SOURCE DATA:
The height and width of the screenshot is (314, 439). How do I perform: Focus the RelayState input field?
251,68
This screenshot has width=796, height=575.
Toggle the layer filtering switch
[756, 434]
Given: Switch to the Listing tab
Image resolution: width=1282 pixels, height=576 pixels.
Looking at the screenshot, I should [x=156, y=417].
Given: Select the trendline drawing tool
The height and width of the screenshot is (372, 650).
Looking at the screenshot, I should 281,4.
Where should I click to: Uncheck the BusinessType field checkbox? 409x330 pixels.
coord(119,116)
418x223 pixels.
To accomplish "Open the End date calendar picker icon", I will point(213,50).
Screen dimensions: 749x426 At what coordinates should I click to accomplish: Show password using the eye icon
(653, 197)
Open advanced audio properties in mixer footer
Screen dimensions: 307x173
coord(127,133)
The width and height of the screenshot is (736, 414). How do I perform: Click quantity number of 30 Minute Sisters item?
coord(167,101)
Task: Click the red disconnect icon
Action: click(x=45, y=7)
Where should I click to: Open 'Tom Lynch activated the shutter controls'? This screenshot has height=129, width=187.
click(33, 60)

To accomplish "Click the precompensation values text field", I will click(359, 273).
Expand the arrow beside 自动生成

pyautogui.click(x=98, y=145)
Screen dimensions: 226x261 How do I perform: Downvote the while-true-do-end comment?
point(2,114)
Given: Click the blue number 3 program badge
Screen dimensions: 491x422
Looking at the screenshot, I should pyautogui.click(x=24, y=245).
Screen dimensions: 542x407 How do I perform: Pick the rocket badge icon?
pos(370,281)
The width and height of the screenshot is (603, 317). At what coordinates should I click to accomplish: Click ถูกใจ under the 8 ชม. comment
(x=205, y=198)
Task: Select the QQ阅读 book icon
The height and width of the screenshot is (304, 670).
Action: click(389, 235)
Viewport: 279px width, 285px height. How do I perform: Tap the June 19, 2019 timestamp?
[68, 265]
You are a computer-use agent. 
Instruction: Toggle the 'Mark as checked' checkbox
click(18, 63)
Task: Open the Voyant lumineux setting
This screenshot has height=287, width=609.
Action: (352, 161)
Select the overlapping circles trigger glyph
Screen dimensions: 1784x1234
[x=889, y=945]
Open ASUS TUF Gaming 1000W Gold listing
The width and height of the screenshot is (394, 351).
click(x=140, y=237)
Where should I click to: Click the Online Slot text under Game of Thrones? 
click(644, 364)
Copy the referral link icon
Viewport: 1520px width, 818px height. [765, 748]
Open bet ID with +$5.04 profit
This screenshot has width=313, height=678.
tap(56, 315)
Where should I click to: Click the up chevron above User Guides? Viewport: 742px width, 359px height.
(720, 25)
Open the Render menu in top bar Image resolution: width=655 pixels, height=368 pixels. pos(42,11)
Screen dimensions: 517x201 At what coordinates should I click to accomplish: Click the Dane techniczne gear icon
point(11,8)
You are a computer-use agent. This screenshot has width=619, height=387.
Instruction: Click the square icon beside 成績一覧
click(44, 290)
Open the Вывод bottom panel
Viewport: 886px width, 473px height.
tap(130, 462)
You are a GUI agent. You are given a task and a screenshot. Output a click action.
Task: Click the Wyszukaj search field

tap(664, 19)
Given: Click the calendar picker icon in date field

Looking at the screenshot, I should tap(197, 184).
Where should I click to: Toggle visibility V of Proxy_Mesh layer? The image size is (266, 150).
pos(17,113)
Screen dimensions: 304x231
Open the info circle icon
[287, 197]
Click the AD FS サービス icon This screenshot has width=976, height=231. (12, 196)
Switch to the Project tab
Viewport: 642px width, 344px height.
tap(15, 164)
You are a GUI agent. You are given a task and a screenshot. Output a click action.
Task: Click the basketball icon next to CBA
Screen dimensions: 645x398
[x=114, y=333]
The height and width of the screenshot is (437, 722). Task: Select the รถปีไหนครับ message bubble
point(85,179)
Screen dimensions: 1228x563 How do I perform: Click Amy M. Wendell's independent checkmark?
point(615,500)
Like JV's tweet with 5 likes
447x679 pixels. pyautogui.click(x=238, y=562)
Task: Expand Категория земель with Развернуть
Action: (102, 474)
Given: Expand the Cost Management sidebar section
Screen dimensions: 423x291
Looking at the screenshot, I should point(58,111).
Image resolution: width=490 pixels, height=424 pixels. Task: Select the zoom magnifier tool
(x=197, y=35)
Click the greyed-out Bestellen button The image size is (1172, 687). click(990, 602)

WHAT THIS TASK INVOLVES: Reply with an exact transcription of the material above.

RESPONSE AREA:
The height and width of the screenshot is (314, 439). How do I perform: Focus the RelayState input field?
251,68
This screenshot has width=796, height=575.
Toggle the layer filtering switch
[756, 434]
Given: Switch to the Listing tab
Image resolution: width=1282 pixels, height=576 pixels.
Looking at the screenshot, I should [x=156, y=417].
Given: Select the trendline drawing tool
The height and width of the screenshot is (372, 650).
Looking at the screenshot, I should 281,4.
Where should I click to: Uncheck the BusinessType field checkbox? 409x330 pixels.
coord(119,116)
418x223 pixels.
To accomplish "Open the End date calendar picker icon", I will point(213,50).
Screen dimensions: 749x426 At what coordinates should I click to accomplish: Show password using the eye icon
(653, 197)
Open advanced audio properties in mixer footer
Screen dimensions: 307x173
coord(127,133)
The width and height of the screenshot is (736, 414). How do I perform: Click quantity number of 30 Minute Sisters item?
coord(167,101)
Task: Click the red disconnect icon
Action: click(x=45, y=7)
Where should I click to: Open 'Tom Lynch activated the shutter controls'? This screenshot has height=129, width=187.
click(33, 60)

To accomplish "Click the precompensation values text field", I will click(359, 273).
Expand the arrow beside 自动生成

pyautogui.click(x=98, y=145)
Screen dimensions: 226x261 How do I perform: Downvote the while-true-do-end comment?
point(2,114)
Given: Click the blue number 3 program badge
Screen dimensions: 491x422
Looking at the screenshot, I should pyautogui.click(x=24, y=245).
Screen dimensions: 542x407 How do I perform: Pick the rocket badge icon?
pos(370,281)
The width and height of the screenshot is (603, 317). At what coordinates should I click to accomplish: Click ถูกใจ under the 8 ชม. comment
(x=205, y=198)
Task: Select the QQ阅读 book icon
The height and width of the screenshot is (304, 670).
Action: click(389, 235)
Viewport: 279px width, 285px height. How do I perform: Tap the June 19, 2019 timestamp?
[68, 265]
You are a computer-use agent. 
Instruction: Toggle the 'Mark as checked' checkbox
click(18, 63)
Task: Open the Voyant lumineux setting
This screenshot has height=287, width=609.
Action: (352, 161)
Select the overlapping circles trigger glyph
Screen dimensions: 1784x1234
[x=889, y=945]
Open ASUS TUF Gaming 1000W Gold listing
The width and height of the screenshot is (394, 351).
click(x=140, y=237)
Where should I click to: Click the Online Slot text under Game of Thrones? 
click(644, 364)
Copy the referral link icon
Viewport: 1520px width, 818px height. [765, 748]
Open bet ID with +$5.04 profit
This screenshot has width=313, height=678.
tap(56, 315)
Where should I click to: Click the up chevron above User Guides? Viewport: 742px width, 359px height.
(720, 25)
Open the Render menu in top bar Image resolution: width=655 pixels, height=368 pixels. pos(42,11)
Screen dimensions: 517x201 At what coordinates should I click to accomplish: Click the Dane techniczne gear icon
point(11,8)
You are a computer-use agent. This screenshot has width=619, height=387.
Instruction: Click the square icon beside 成績一覧
click(44, 290)
Open the Вывод bottom panel
Viewport: 886px width, 473px height.
tap(130, 462)
You are a GUI agent. You are given a task and a screenshot. Output a click action.
Task: Click the Wyszukaj search field

tap(664, 19)
Given: Click the calendar picker icon in date field

Looking at the screenshot, I should tap(197, 184).
Where should I click to: Toggle visibility V of Proxy_Mesh layer? The image size is (266, 150).
pos(17,113)
Screen dimensions: 304x231
Open the info circle icon
[287, 197]
Click the AD FS サービス icon This screenshot has width=976, height=231. (12, 196)
Switch to the Project tab
Viewport: 642px width, 344px height.
tap(15, 164)
You are a GUI agent. You are given a task and a screenshot. Output a click action.
Task: Click the basketball icon next to CBA
Screen dimensions: 645x398
[x=114, y=333]
The height and width of the screenshot is (437, 722). Task: Select the รถปีไหนครับ message bubble
point(85,179)
Screen dimensions: 1228x563 How do I perform: Click Amy M. Wendell's independent checkmark?
point(615,500)
Like JV's tweet with 5 likes
447x679 pixels. pyautogui.click(x=238, y=562)
Task: Expand Категория земель with Развернуть
Action: (102, 474)
Given: Expand the Cost Management sidebar section
Screen dimensions: 423x291
Looking at the screenshot, I should point(58,111).
Image resolution: width=490 pixels, height=424 pixels. Task: Select the zoom magnifier tool
(x=197, y=35)
Click the greyed-out Bestellen button The image size is (1172, 687). click(990, 602)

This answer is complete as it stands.